• **Aim of the task**:
Put the material below into a JSON list of strings, one string per line, and leave out any blank lines.

::::

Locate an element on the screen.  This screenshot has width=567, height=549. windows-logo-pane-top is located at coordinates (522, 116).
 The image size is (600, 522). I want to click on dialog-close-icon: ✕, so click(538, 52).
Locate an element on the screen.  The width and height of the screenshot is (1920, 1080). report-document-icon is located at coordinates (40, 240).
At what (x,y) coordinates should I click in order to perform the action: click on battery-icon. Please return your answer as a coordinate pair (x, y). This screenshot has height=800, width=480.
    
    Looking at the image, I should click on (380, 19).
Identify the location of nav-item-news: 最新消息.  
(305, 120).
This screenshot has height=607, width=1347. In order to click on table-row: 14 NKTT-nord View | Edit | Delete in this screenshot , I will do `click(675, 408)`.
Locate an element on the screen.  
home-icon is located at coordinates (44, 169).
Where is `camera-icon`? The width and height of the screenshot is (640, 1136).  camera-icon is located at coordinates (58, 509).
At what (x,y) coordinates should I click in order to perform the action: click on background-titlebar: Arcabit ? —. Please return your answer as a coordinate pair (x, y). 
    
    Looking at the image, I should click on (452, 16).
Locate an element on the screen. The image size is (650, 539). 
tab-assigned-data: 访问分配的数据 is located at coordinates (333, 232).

::::

• **Answer section**:
[
  "Locate an element on the screen.  This screenshot has width=567, height=549. windows-logo-pane-top is located at coordinates (522, 116).",
  " The image size is (600, 522). I want to click on dialog-close-icon: ✕, so click(538, 52).",
  "Locate an element on the screen.  The width and height of the screenshot is (1920, 1080). report-document-icon is located at coordinates (40, 240).",
  "At what (x,y) coordinates should I click in order to perform the action: click on battery-icon. Please return your answer as a coordinate pair (x, y). This screenshot has height=800, width=480.",
  "    Looking at the image, I should click on (380, 19).",
  "Identify the location of nav-item-news: 最新消息.  ",
  "(305, 120).",
  "This screenshot has height=607, width=1347. In order to click on table-row: 14 NKTT-nord View | Edit | Delete in this screenshot , I will do `click(675, 408)`.",
  "Locate an element on the screen.  ",
  "home-icon is located at coordinates (44, 169).",
  "Where is `camera-icon`? The width and height of the screenshot is (640, 1136).  camera-icon is located at coordinates (58, 509).",
  "At what (x,y) coordinates should I click in order to perform the action: click on background-titlebar: Arcabit ? —. Please return your answer as a coordinate pair (x, y). ",
  "    Looking at the image, I should click on (452, 16).",
  "Locate an element on the screen. The image size is (650, 539). ",
  "tab-assigned-data: 访问分配的数据 is located at coordinates (333, 232)."
]